Inside architect Michael Squire's new build home, photo by James Balston, from a story featured in The Observer.
Something about me: Serena Fokschaner...
Coco Chanel said that good design is 'the projection of a soul' which sums up why I chose to specialise in writing about it. I write for lots of titles: The Sunday Times, Observer, Financial Times, House & Garden and more.
I have perched on sofas to chat to Director Generals and a late, Elvis-loving Duchess, squeezed in to chilly trailers to interview enigmatic actors and told the tales of architects and florists; dotty collectors and award-laden interior designers.
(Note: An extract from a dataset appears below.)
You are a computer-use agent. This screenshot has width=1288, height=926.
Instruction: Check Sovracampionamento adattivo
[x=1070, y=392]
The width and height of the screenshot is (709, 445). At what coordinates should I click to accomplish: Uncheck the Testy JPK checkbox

Recently, a US-based Jamaican-born academic told me about how her grandmother’s prized collection of 18th-century European porcelain inspired her to delve in to their history. What she discovered was shocking. (You can read the story in the FT).
Whatever the assignment, I enjoy digging beneath the surface to uncover the tales behind objects. It's a design-writing cliche to say that possessions and homes tell a tale about their owners, but well, it is true.
What qualifies me to write about this subject? I am not a designer. My first degree was in English but since then I have gone to ‘night school’ at Birkbeck to study Art History. At Sotheby’s Institute I was lucky enought to learn about 19th and 20th century decorative arts: trips to William Morris’s home, long hours spent poring over the ceramics or glass collections of the V&A instilled a love of the detail; and how everyday objects can offer a colourful window on to eras past.
A fascination for design began early. My mother was an interior designer. I grew up surrounded by moodboards and saleroom steals. The lacquered worlds of Chinoiserie cabinets, the misty chateaux of a faded tapestry or the glow of an Artemide light kindled my fascination with interiors. Spare childhood hours were spent making odd things: fat candles, peg dolls in crinolines or hobble-inducing pencil skirts from Vogue patterns. Add to that an inclination to shirk from tidying my room in favour of eating Kit Kats and reading novels and it appears that, on reflection, a job writing about design was pre-ordained.
I was lucky enough to go to Oxford University to read English Lit in the days of maintenance grants, awards and no tuition fees. There, more recumbent novel reading was mixed with fevered student journalism. After university, I plunged in to journalism working at The Telegraph. I was also a sub-editor for a few years, honing and toning prose to sit perkily on the page: am apprenticeship that I am glad that I have served.